Après plusieurs années assez glorieuses à Naples, où il avait étudié mais qu’il avait laissée quelques temps pour le nord de l’Italie avant d’y revenir et d’y créer plusieurs opéras, dont un pour la première fois au San Carlo en 1767, Giovanni Paisiello commence à trouver le temps long à la fin des années 1760. Il a les faveurs de la cour du roi, mais il a aussi des problèmes domestiques qui le conduisent à demander la faveur au souverain de ne pas épouser celle qui lui était promise au motif qu’elle lui avait caché qu’elle était veuve et que par conséquent, elle ne lui apporterait pas de dot… Pas de chance pour le compositeur, l’administration royale donne raison à la veuve et Paisiello est jeté en prison quelques jours en 1770 pour lui apprendre à vivre. C’est d’ailleurs en prison que, contraint et forcé, il se marie.
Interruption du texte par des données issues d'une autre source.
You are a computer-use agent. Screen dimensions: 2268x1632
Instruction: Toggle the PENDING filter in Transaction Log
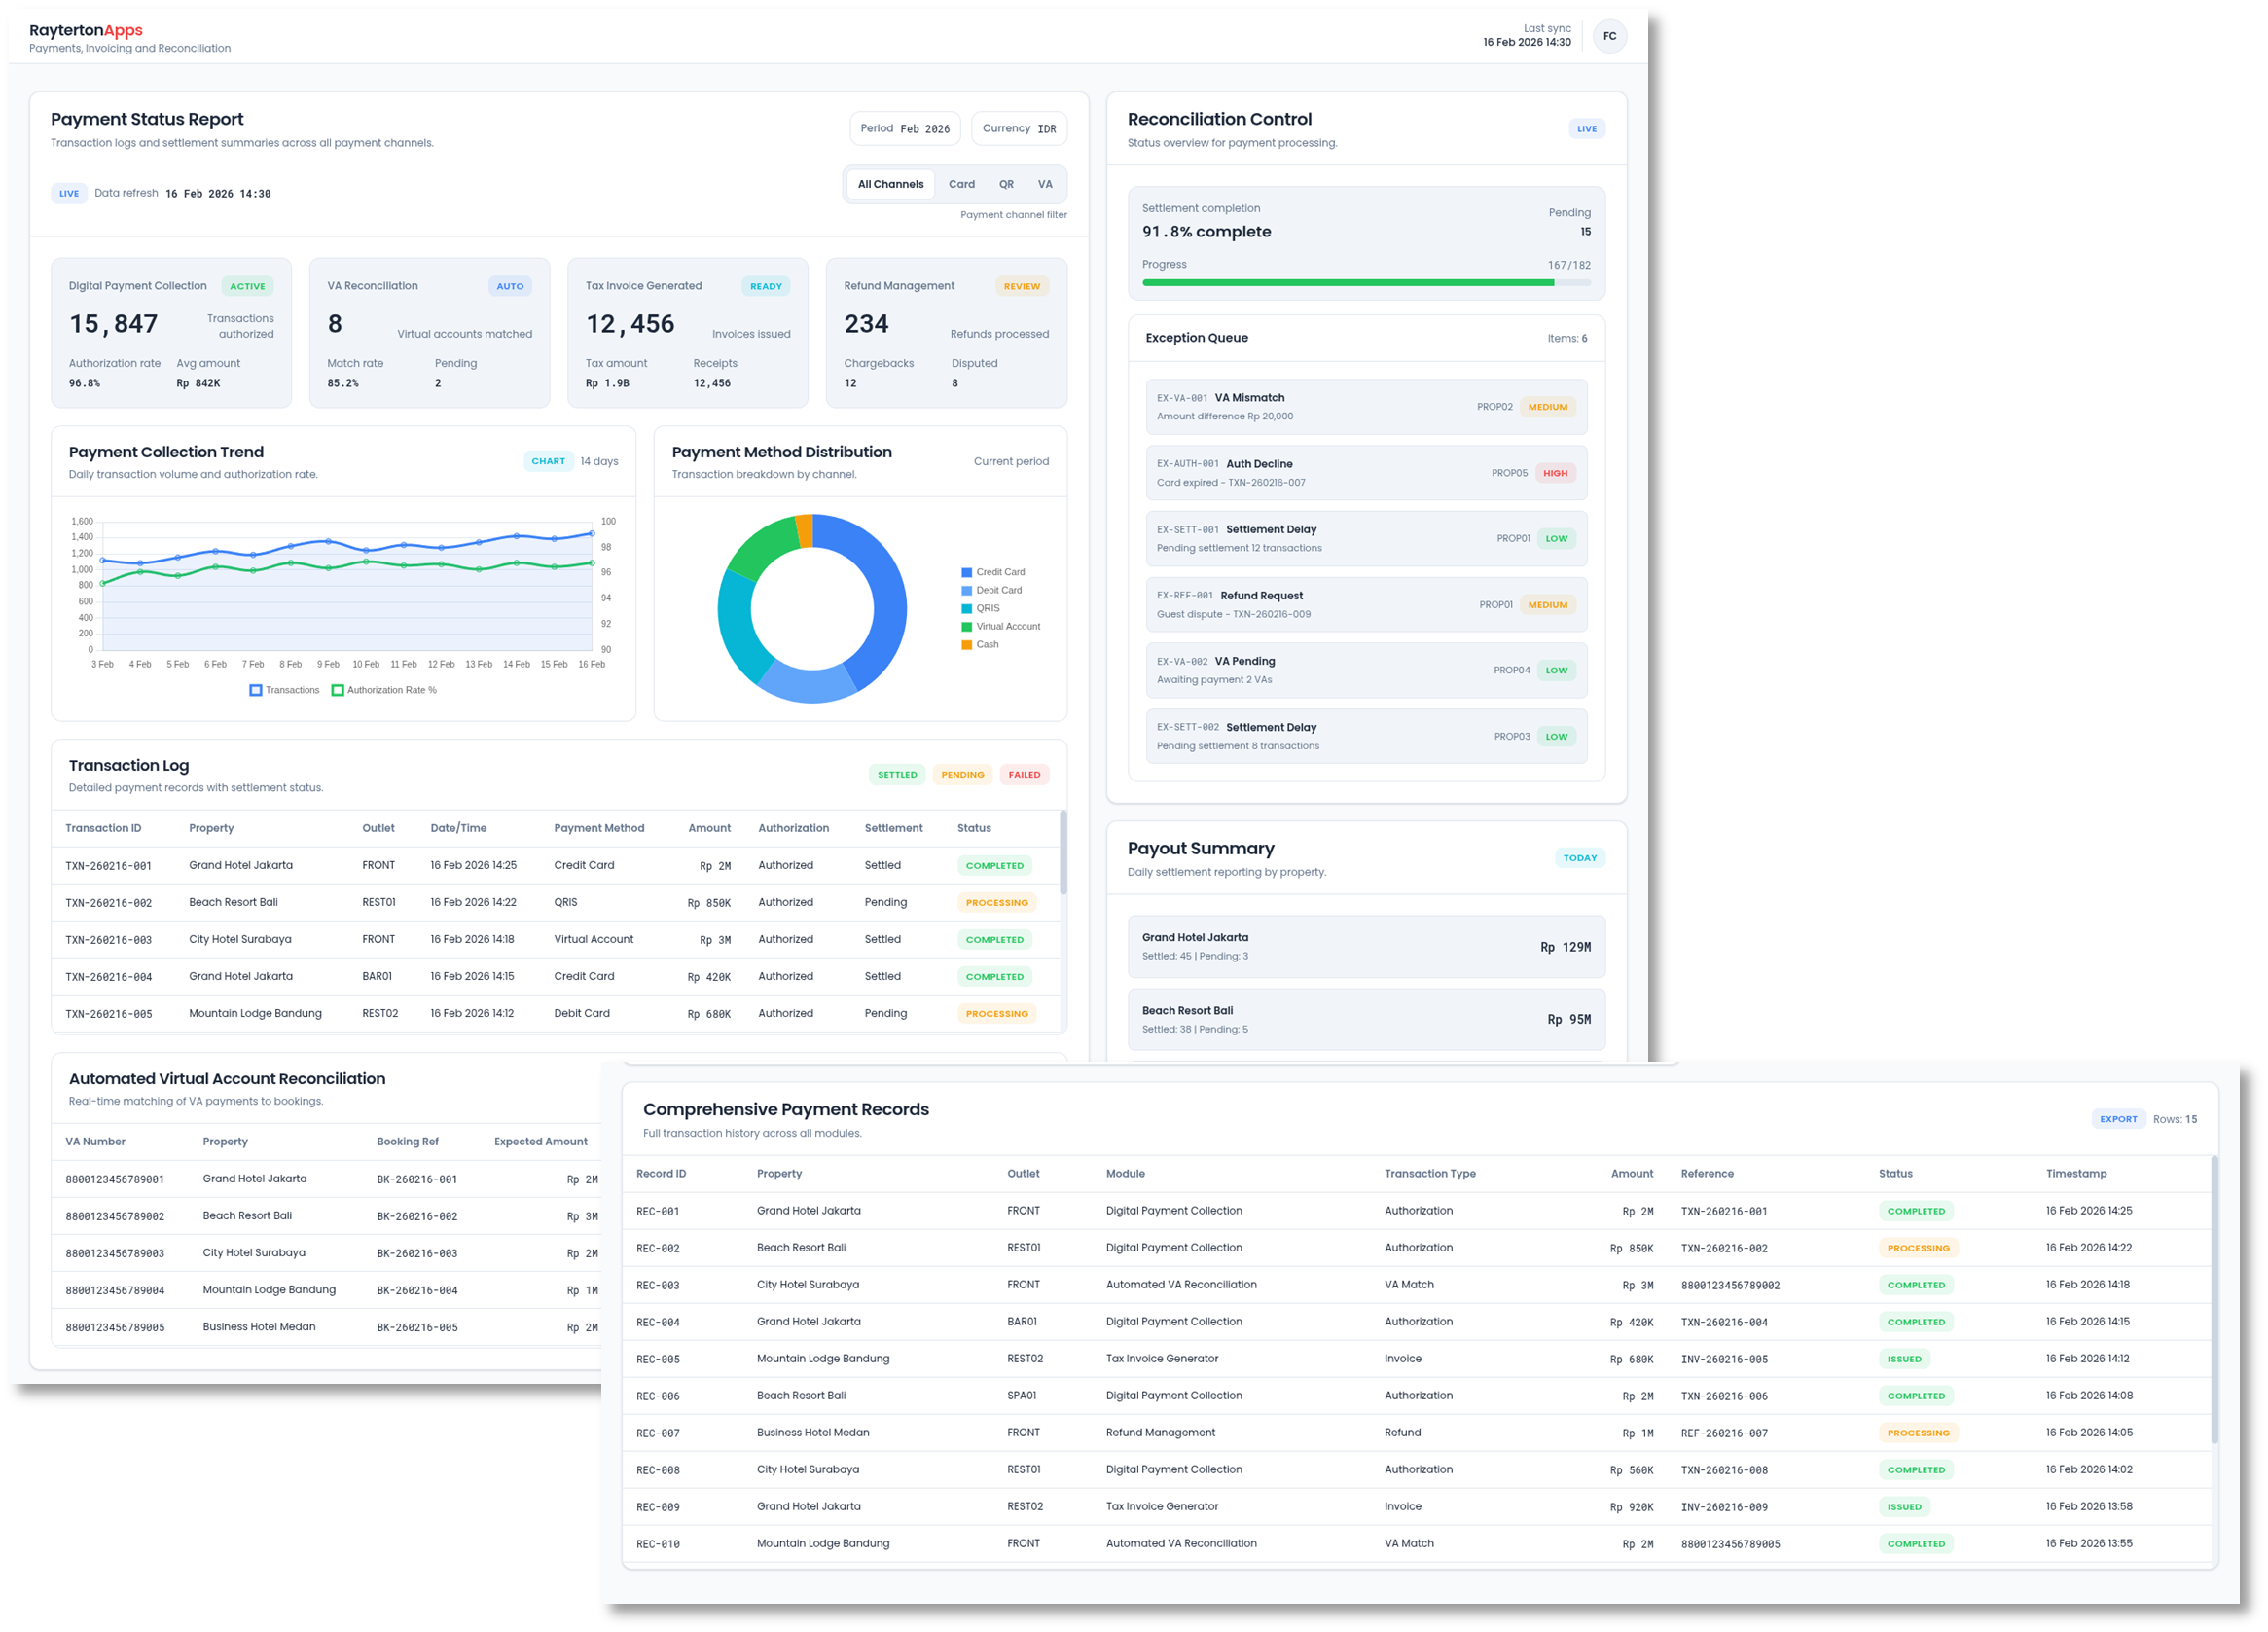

On comprend donc qu’après cela, Paisiello ait eu envie d’aller reprendre un peu l’air, même s’il avait encore des commandes à honorer pour Naples. Il en reçoit d’autres de la part des cours du nord de l’Italie : Modène, Milan mais aussi Turin. C’est donc pour la saison du Carnaval 1770-1771 que la toute nouvelle capitale des rois de Sardaigne (depuis 1720) lui commande une nouvelle œuvre qui aura pour thème le grand général carthaginois Hannibal. En effet, lors de la deuxième guerre punique (218-202 av. J-C), celui-ci avait posé le pied sur la péninsule ibérique, avait franchi les Pyrénées, puis les Alpes pour attaquer Rome par le Nord – il n’avait pas pris le chemin le plus court.
Sur un livret de Jacopo Durandi, Paisiello compose donc un dramma per musica en 3 actes, Annibale in Torino. L’action se déroule à Turin et dans ses bois alentours. Hannibal fait le siège de la ville. Il voudrait bien obtenir le soutien des Turinois, lesquels n’y voient rien de bon, d’autant que le Carthaginois est déjà allié aux Insubres (peuplade qui fondera Milan), que les Turinois n’aiment guère, et qui avaient montré aux envahisseurs le chemin à prendre à travers les Alpes par haine des Romains… À partir des récits de Tite-Live et de Polybe, le livret raconte donc le siège d’Hannibal et son combat contre Artace, roi des Turinois, dont Adrane, fille de Iassarte, chef des Insubres est amoureuse. Evidemment, les Turinois, héroïques, résisteront au grand général.
Lors de la première, Leopold et Wolfgang Amadeus Mozart se trouvent dans la salle. Ils sont de passage à Turin où ils sont arrivés le 14 et où ils resteront une quinzaine de jours dans le cadre de leur riche périple italien. Wolfgang écrira ensuite avoir assisté à un « magnifique opéra », ce qu’on peut aisément deviner avec la seule ouverture, très nerveuse, de l’œuvre, ici dans le seul enregistrement public qui ait été fait de la partition, en 2007 à Modène, sous la direction d’Ottavio Dantone.